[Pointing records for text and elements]
★ ★ ★ ★ ★

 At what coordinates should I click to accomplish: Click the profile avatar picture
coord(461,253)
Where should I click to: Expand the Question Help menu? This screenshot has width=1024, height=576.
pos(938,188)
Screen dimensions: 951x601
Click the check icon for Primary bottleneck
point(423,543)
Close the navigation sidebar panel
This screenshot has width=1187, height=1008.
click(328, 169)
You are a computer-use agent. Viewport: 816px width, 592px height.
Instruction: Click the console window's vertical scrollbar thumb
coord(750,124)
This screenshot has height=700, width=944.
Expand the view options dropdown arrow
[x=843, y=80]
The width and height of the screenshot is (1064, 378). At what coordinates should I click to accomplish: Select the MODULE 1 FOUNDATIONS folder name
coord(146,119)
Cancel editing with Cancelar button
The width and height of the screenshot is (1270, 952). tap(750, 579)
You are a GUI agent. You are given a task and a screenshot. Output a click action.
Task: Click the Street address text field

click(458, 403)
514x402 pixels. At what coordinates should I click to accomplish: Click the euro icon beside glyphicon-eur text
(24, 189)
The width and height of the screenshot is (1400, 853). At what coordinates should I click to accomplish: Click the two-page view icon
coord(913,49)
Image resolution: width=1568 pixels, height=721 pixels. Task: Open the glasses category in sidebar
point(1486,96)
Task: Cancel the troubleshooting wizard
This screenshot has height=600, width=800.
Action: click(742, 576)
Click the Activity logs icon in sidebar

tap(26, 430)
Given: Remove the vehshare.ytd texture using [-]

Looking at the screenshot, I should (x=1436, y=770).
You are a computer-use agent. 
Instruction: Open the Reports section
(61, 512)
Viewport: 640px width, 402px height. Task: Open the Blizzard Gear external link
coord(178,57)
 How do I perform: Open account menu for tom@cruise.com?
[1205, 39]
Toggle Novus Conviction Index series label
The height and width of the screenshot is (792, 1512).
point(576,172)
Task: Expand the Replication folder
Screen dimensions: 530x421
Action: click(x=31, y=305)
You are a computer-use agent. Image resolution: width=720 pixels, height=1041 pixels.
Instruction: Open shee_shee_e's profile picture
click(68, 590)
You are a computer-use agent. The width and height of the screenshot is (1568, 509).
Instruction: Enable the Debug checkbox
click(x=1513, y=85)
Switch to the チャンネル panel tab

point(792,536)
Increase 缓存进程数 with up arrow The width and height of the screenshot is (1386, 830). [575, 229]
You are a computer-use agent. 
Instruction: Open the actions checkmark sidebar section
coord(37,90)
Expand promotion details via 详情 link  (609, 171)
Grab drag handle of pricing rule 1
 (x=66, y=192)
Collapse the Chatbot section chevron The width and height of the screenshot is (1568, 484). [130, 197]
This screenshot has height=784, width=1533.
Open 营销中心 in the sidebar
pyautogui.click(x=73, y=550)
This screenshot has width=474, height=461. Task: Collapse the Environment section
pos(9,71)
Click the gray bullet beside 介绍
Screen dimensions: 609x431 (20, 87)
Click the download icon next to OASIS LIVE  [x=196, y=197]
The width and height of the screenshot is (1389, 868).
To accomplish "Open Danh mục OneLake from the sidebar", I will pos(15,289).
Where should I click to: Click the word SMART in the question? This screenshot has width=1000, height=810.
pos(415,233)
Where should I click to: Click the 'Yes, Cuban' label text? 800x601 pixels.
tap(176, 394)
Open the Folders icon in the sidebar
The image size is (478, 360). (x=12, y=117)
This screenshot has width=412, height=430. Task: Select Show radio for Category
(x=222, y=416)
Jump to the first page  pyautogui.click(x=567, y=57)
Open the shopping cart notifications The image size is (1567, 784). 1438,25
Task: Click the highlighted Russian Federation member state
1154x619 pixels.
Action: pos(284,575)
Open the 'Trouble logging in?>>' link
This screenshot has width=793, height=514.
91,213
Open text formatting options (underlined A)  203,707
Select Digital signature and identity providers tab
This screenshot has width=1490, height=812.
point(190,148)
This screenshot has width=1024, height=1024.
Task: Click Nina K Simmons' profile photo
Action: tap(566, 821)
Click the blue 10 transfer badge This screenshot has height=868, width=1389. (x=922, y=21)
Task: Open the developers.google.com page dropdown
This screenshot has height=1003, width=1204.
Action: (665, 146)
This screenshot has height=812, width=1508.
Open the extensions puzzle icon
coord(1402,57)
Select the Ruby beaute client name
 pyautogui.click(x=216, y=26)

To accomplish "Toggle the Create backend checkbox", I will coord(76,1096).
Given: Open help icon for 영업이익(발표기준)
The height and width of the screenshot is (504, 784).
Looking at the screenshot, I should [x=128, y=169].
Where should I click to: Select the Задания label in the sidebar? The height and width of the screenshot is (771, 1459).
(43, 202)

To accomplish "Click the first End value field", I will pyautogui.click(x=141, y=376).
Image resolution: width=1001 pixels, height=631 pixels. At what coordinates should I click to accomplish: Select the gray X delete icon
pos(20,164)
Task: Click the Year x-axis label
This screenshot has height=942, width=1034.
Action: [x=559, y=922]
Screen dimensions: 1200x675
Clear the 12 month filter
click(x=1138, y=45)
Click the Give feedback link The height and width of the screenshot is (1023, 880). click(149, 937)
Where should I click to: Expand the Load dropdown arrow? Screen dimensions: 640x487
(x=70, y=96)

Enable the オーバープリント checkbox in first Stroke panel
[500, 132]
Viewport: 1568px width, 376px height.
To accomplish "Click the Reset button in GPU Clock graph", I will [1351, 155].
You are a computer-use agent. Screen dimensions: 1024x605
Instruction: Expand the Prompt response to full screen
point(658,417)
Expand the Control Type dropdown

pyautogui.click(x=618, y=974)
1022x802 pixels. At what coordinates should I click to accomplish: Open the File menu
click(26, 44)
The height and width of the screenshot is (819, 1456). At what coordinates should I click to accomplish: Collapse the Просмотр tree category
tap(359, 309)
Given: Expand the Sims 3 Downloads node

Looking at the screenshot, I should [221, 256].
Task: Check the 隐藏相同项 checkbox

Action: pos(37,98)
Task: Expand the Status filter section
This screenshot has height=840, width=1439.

★ ★ ★ ★ ★

WORK REQUIRED. Write out every line of the records above verbatim.

SOLVED EXERCISE.
 At what coordinates should I click to accomplish: Click the profile avatar picture
coord(461,253)
Where should I click to: Expand the Question Help menu? This screenshot has width=1024, height=576.
pos(938,188)
Screen dimensions: 951x601
Click the check icon for Primary bottleneck
point(423,543)
Close the navigation sidebar panel
This screenshot has width=1187, height=1008.
click(328, 169)
You are a computer-use agent. Viewport: 816px width, 592px height.
Instruction: Click the console window's vertical scrollbar thumb
coord(750,124)
This screenshot has height=700, width=944.
Expand the view options dropdown arrow
[x=843, y=80]
The width and height of the screenshot is (1064, 378). At what coordinates should I click to accomplish: Select the MODULE 1 FOUNDATIONS folder name
coord(146,119)
Cancel editing with Cancelar button
The width and height of the screenshot is (1270, 952). tap(750, 579)
You are a GUI agent. You are given a task and a screenshot. Output a click action.
Task: Click the Street address text field

click(458, 403)
514x402 pixels. At what coordinates should I click to accomplish: Click the euro icon beside glyphicon-eur text
(24, 189)
The width and height of the screenshot is (1400, 853). At what coordinates should I click to accomplish: Click the two-page view icon
coord(913,49)
Image resolution: width=1568 pixels, height=721 pixels. Task: Open the glasses category in sidebar
point(1486,96)
Task: Cancel the troubleshooting wizard
This screenshot has height=600, width=800.
Action: click(742, 576)
Click the Activity logs icon in sidebar

tap(26, 430)
Given: Remove the vehshare.ytd texture using [-]

Looking at the screenshot, I should (x=1436, y=770).
You are a computer-use agent. 
Instruction: Open the Reports section
(61, 512)
Viewport: 640px width, 402px height. Task: Open the Blizzard Gear external link
coord(178,57)
 How do I perform: Open account menu for tom@cruise.com?
[1205, 39]
Toggle Novus Conviction Index series label
The height and width of the screenshot is (792, 1512).
point(576,172)
Task: Expand the Replication folder
Screen dimensions: 530x421
Action: click(x=31, y=305)
You are a computer-use agent. Image resolution: width=720 pixels, height=1041 pixels.
Instruction: Open shee_shee_e's profile picture
click(68, 590)
You are a computer-use agent. The width and height of the screenshot is (1568, 509).
Instruction: Enable the Debug checkbox
click(x=1513, y=85)
Switch to the チャンネル panel tab

point(792,536)
Increase 缓存进程数 with up arrow The width and height of the screenshot is (1386, 830). [575, 229]
You are a computer-use agent. 
Instruction: Open the actions checkmark sidebar section
coord(37,90)
Expand promotion details via 详情 link  (609, 171)
Grab drag handle of pricing rule 1
 (x=66, y=192)
Collapse the Chatbot section chevron The width and height of the screenshot is (1568, 484). [130, 197]
This screenshot has height=784, width=1533.
Open 营销中心 in the sidebar
pyautogui.click(x=73, y=550)
This screenshot has width=474, height=461. Task: Collapse the Environment section
pos(9,71)
Click the gray bullet beside 介绍
Screen dimensions: 609x431 (20, 87)
Click the download icon next to OASIS LIVE  [x=196, y=197]
The width and height of the screenshot is (1389, 868).
To accomplish "Open Danh mục OneLake from the sidebar", I will pos(15,289).
Where should I click to: Click the word SMART in the question? This screenshot has width=1000, height=810.
pos(415,233)
Where should I click to: Click the 'Yes, Cuban' label text? 800x601 pixels.
tap(176, 394)
Open the Folders icon in the sidebar
The image size is (478, 360). (x=12, y=117)
This screenshot has width=412, height=430. Task: Select Show radio for Category
(x=222, y=416)
Jump to the first page  pyautogui.click(x=567, y=57)
Open the shopping cart notifications The image size is (1567, 784). 1438,25
Task: Click the highlighted Russian Federation member state
1154x619 pixels.
Action: pos(284,575)
Open the 'Trouble logging in?>>' link
This screenshot has width=793, height=514.
91,213
Open text formatting options (underlined A)  203,707
Select Digital signature and identity providers tab
This screenshot has width=1490, height=812.
point(190,148)
This screenshot has width=1024, height=1024.
Task: Click Nina K Simmons' profile photo
Action: tap(566, 821)
Click the blue 10 transfer badge This screenshot has height=868, width=1389. (x=922, y=21)
Task: Open the developers.google.com page dropdown
This screenshot has height=1003, width=1204.
Action: (665, 146)
This screenshot has height=812, width=1508.
Open the extensions puzzle icon
coord(1402,57)
Select the Ruby beaute client name
 pyautogui.click(x=216, y=26)

To accomplish "Toggle the Create backend checkbox", I will coord(76,1096).
Given: Open help icon for 영업이익(발표기준)
The height and width of the screenshot is (504, 784).
Looking at the screenshot, I should [x=128, y=169].
Where should I click to: Select the Задания label in the sidebar? The height and width of the screenshot is (771, 1459).
(43, 202)

To accomplish "Click the first End value field", I will pyautogui.click(x=141, y=376).
Image resolution: width=1001 pixels, height=631 pixels. At what coordinates should I click to accomplish: Select the gray X delete icon
pos(20,164)
Task: Click the Year x-axis label
This screenshot has height=942, width=1034.
Action: [x=559, y=922]
Screen dimensions: 1200x675
Clear the 12 month filter
click(x=1138, y=45)
Click the Give feedback link The height and width of the screenshot is (1023, 880). click(149, 937)
Where should I click to: Expand the Load dropdown arrow? Screen dimensions: 640x487
(x=70, y=96)

Enable the オーバープリント checkbox in first Stroke panel
[500, 132]
Viewport: 1568px width, 376px height.
To accomplish "Click the Reset button in GPU Clock graph", I will [1351, 155].
You are a computer-use agent. Screen dimensions: 1024x605
Instruction: Expand the Prompt response to full screen
point(658,417)
Expand the Control Type dropdown

pyautogui.click(x=618, y=974)
1022x802 pixels. At what coordinates should I click to accomplish: Open the File menu
click(26, 44)
The height and width of the screenshot is (819, 1456). At what coordinates should I click to accomplish: Collapse the Просмотр tree category
tap(359, 309)
Given: Expand the Sims 3 Downloads node

Looking at the screenshot, I should [221, 256].
Task: Check the 隐藏相同项 checkbox

Action: pos(37,98)
Task: Expand the Status filter section
This screenshot has height=840, width=1439.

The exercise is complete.